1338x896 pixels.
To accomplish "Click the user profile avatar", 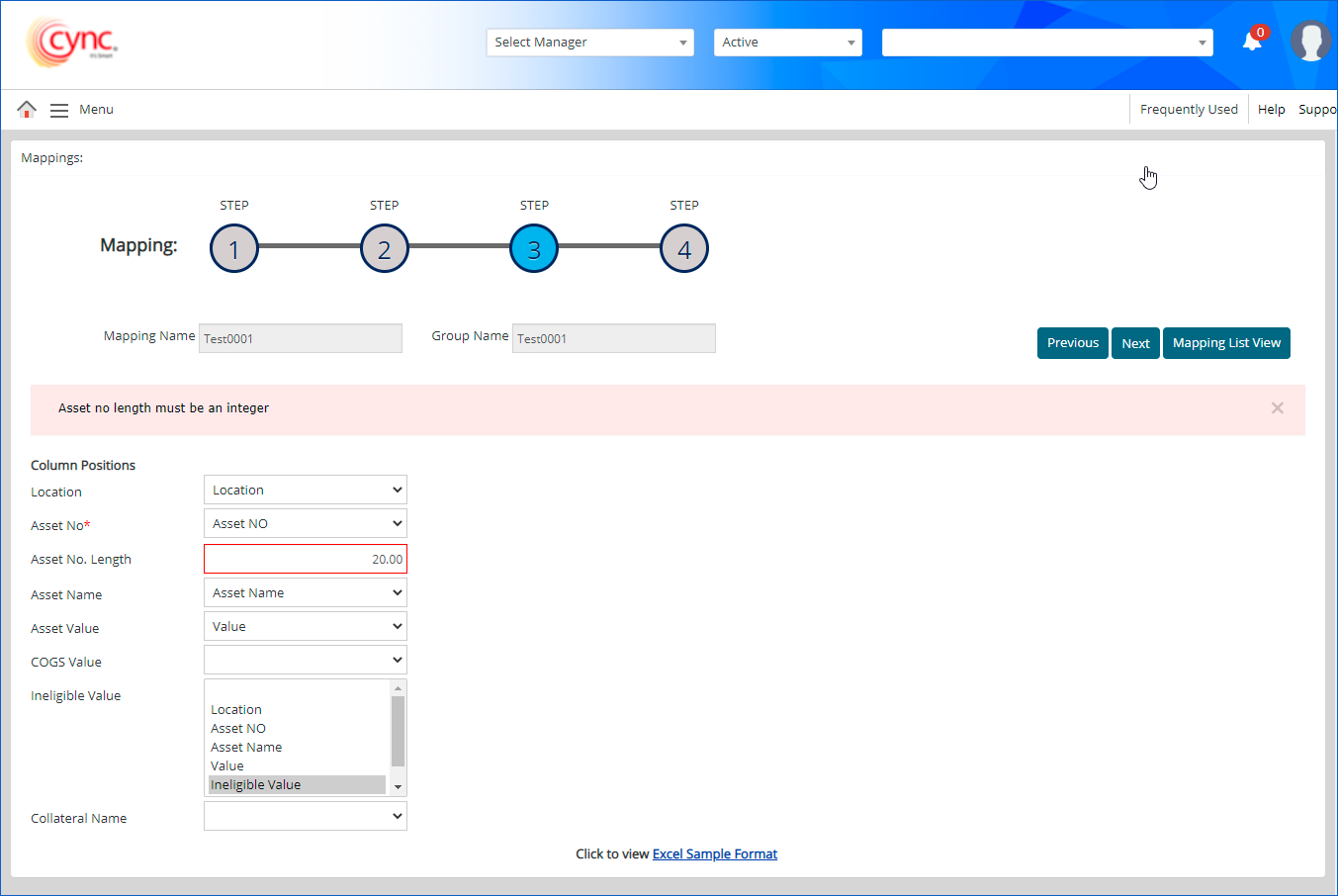I will (1311, 42).
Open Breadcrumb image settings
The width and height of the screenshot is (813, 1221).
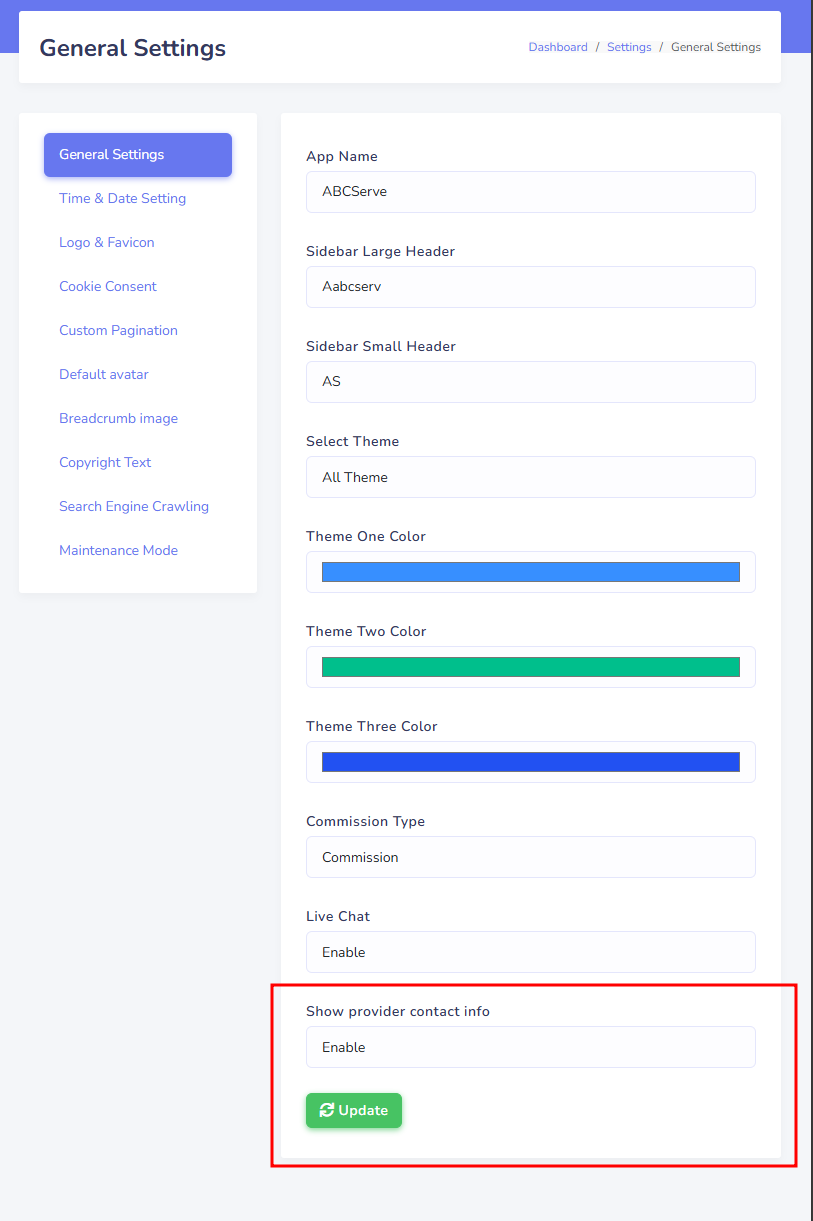point(118,418)
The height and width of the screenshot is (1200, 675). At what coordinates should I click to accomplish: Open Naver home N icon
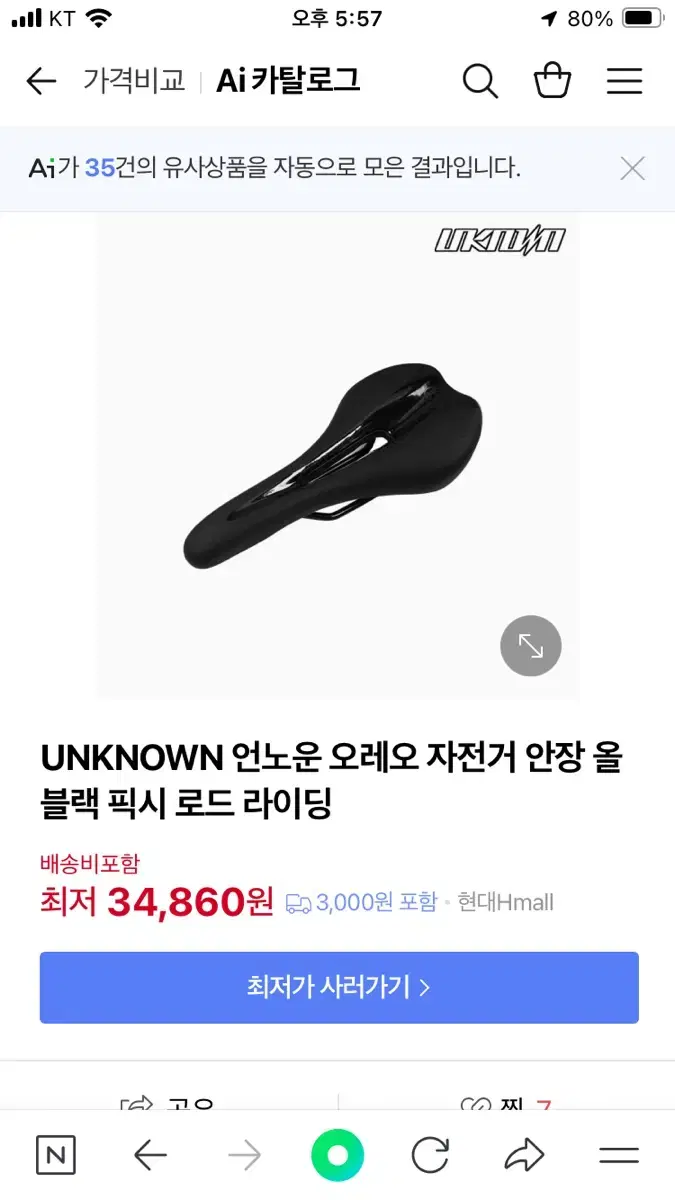pyautogui.click(x=56, y=1156)
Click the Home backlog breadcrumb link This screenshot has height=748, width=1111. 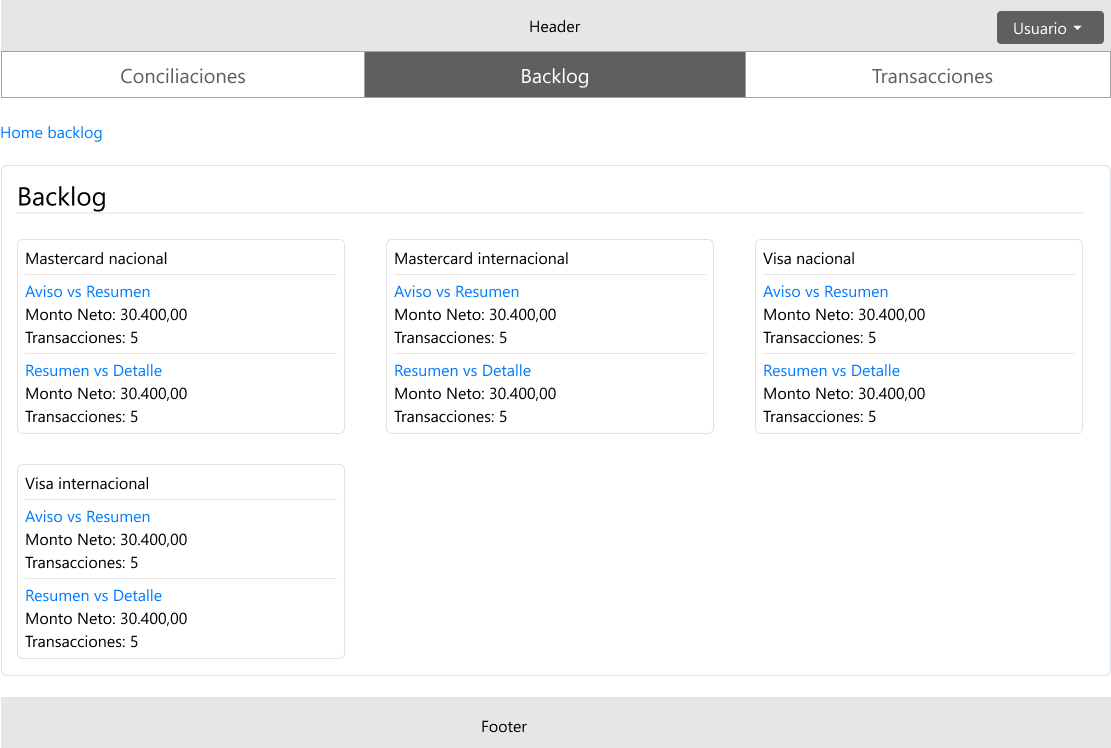[x=51, y=132]
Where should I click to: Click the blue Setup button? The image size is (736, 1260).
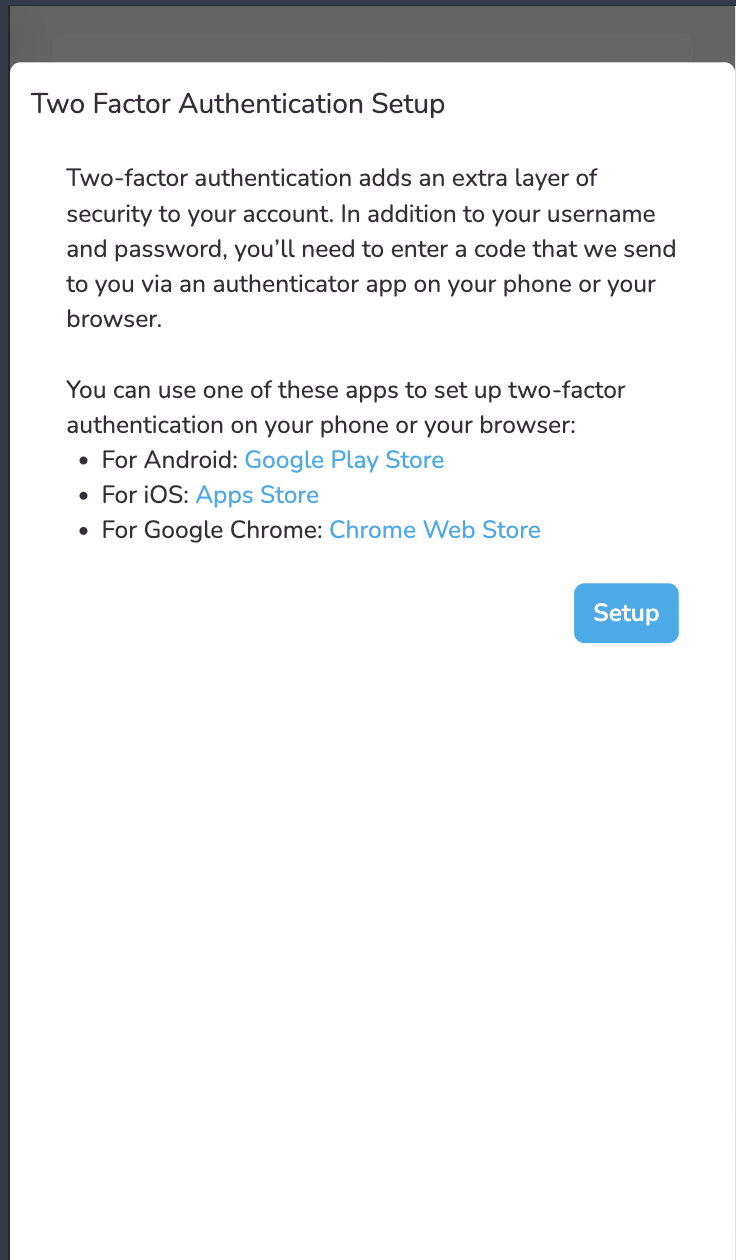(x=626, y=613)
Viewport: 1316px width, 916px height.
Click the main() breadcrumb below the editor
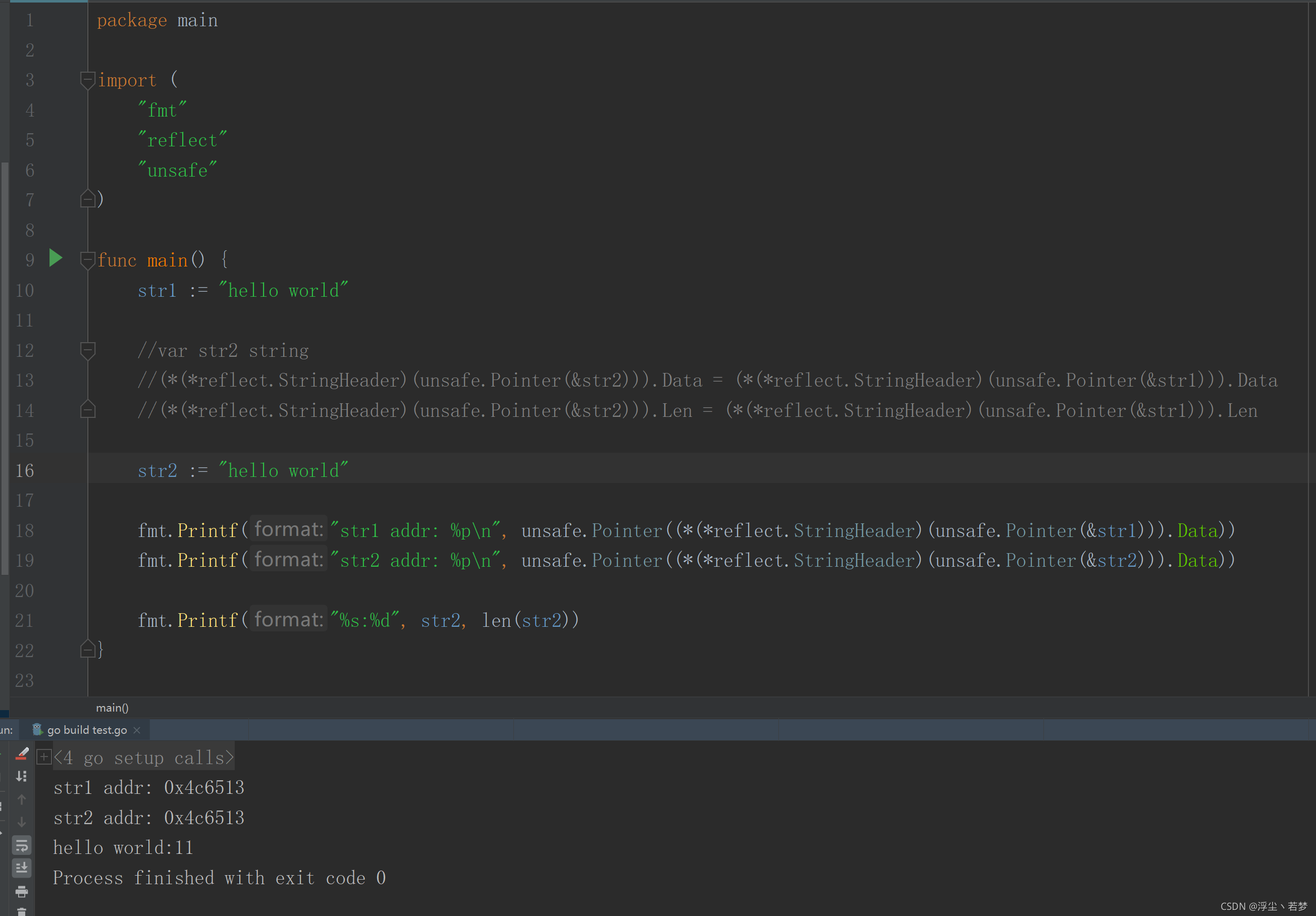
★ ★ ★ ★ ★
Could you copy everything from the line containing "Viewport: 1316px width, 916px height." down through the end of the data, word for word, leaving out the pictures?

### Answer to the exercise
Viewport: 1316px width, 916px height.
Click the main() breadcrumb below the editor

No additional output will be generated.